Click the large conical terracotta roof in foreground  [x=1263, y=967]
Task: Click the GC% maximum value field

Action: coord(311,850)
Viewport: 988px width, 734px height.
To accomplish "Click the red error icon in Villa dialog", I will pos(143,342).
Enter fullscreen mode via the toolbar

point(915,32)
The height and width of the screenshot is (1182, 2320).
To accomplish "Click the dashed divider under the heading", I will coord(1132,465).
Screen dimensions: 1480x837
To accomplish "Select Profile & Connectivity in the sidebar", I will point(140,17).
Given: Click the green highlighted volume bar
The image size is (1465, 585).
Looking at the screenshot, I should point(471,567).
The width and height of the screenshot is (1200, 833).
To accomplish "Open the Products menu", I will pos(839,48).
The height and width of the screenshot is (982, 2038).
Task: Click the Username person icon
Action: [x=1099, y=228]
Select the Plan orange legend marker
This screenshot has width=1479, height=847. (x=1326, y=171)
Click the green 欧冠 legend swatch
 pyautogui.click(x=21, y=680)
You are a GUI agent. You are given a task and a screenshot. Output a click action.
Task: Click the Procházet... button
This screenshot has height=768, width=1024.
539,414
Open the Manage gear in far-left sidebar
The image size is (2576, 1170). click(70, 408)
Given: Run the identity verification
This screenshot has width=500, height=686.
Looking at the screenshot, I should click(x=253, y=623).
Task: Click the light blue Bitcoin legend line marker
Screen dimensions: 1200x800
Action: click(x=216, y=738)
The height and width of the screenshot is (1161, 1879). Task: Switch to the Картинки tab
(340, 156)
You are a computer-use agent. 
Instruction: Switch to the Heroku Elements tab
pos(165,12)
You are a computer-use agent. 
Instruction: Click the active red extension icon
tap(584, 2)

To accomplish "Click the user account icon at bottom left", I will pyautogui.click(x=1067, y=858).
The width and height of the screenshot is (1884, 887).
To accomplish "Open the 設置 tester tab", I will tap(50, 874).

○ ○ ○ ○ ○

▸ **WORK TO BE COMPLETED**
Please convert all the records above into a JSON list of strings, one string per line, leaving out blank lines.

▸ **CORRECT RESPONSE**
[
  "Click the large conical terracotta roof in foreground  [x=1263, y=967]",
  "Task: Click the GC% maximum value field",
  "Action: coord(311,850)",
  "Viewport: 988px width, 734px height.",
  "To accomplish \"Click the red error icon in Villa dialog\", I will pos(143,342).",
  "Enter fullscreen mode via the toolbar",
  "point(915,32)",
  "The height and width of the screenshot is (1182, 2320).",
  "To accomplish \"Click the dashed divider under the heading\", I will coord(1132,465).",
  "Screen dimensions: 1480x837",
  "To accomplish \"Select Profile & Connectivity in the sidebar\", I will point(140,17).",
  "Given: Click the green highlighted volume bar",
  "The image size is (1465, 585).",
  "Looking at the screenshot, I should point(471,567).",
  "The width and height of the screenshot is (1200, 833).",
  "To accomplish \"Open the Products menu\", I will pos(839,48).",
  "The height and width of the screenshot is (982, 2038).",
  "Task: Click the Username person icon",
  "Action: [x=1099, y=228]",
  "Select the Plan orange legend marker",
  "This screenshot has width=1479, height=847. (x=1326, y=171)",
  "Click the green 欧冠 legend swatch",
  " pyautogui.click(x=21, y=680)",
  "You are a GUI agent. You are given a task and a screenshot. Output a click action.",
  "Task: Click the Procházet... button",
  "This screenshot has height=768, width=1024.",
  "539,414",
  "Open the Manage gear in far-left sidebar",
  "The image size is (2576, 1170). click(70, 408)",
  "Given: Run the identity verification",
  "This screenshot has width=500, height=686.",
  "Looking at the screenshot, I should click(x=253, y=623).",
  "Task: Click the light blue Bitcoin legend line marker",
  "Screen dimensions: 1200x800",
  "Action: click(x=216, y=738)",
  "The height and width of the screenshot is (1161, 1879). Task: Switch to the Картинки tab",
  "(340, 156)",
  "You are a computer-use agent. ",
  "Instruction: Switch to the Heroku Elements tab",
  "pos(165,12)",
  "You are a computer-use agent. ",
  "Instruction: Click the active red extension icon",
  "tap(584, 2)",
  "To accomplish \"Click the user account icon at bottom left\", I will pyautogui.click(x=1067, y=858).",
  "The width and height of the screenshot is (1884, 887).",
  "To accomplish \"Open the 設置 tester tab\", I will tap(50, 874)."
]